• [Material provided]

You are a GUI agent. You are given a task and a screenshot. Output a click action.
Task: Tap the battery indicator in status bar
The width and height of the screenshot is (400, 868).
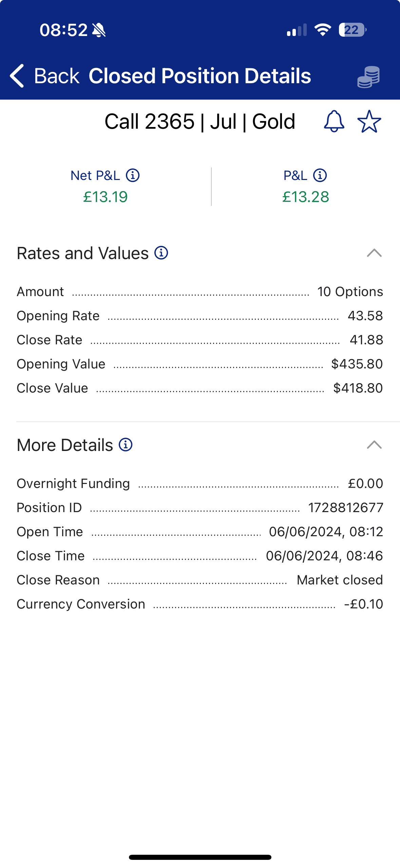coord(352,30)
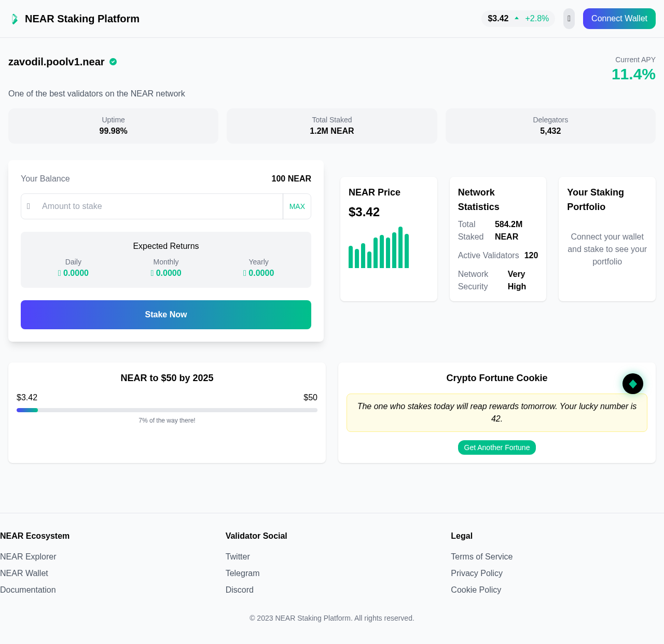Click the Amount to stake input field
This screenshot has height=644, width=664.
coord(156,206)
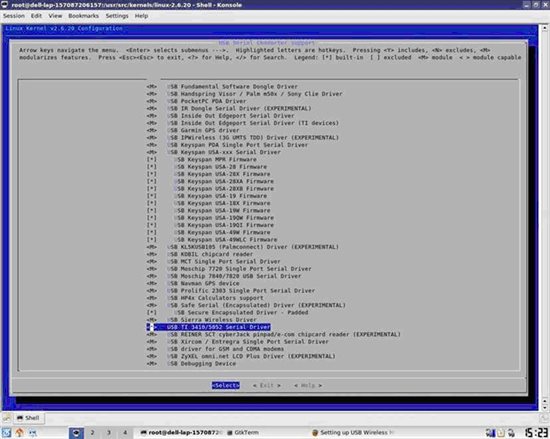Toggle Secure Encapsulated Driver - Padded checkbox
The height and width of the screenshot is (439, 550).
click(152, 312)
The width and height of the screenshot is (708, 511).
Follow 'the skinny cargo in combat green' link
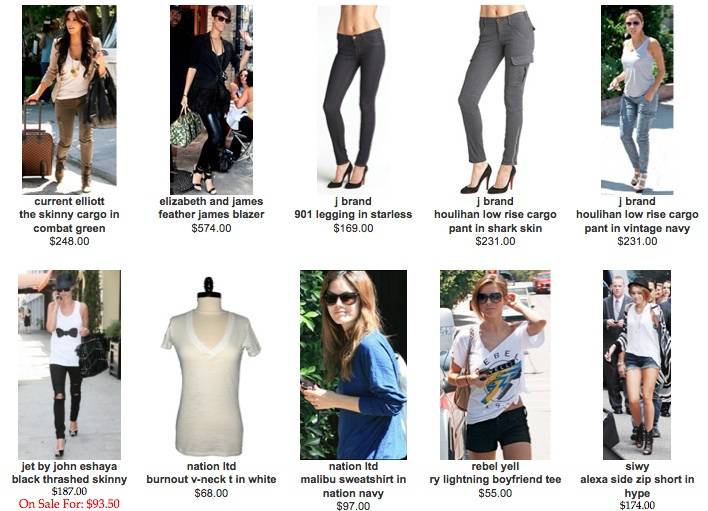tap(69, 221)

• [What you should do] Print exactly the span of lines that begins with the line containing "The width and height of the screenshot is (400, 868)." and ends with the last line of the listing, with no pictures.

• [Completed task]
The width and height of the screenshot is (400, 868).
coord(352,30)
Click the Amount to stake input field
This screenshot has height=644, width=664.
coord(156,206)
Toggle Secure Encapsulated Driver - Padded checkbox
The height and width of the screenshot is (439, 550).
click(152, 312)
The width and height of the screenshot is (708, 511).
Follow 'the skinny cargo in combat green' link
tap(69, 221)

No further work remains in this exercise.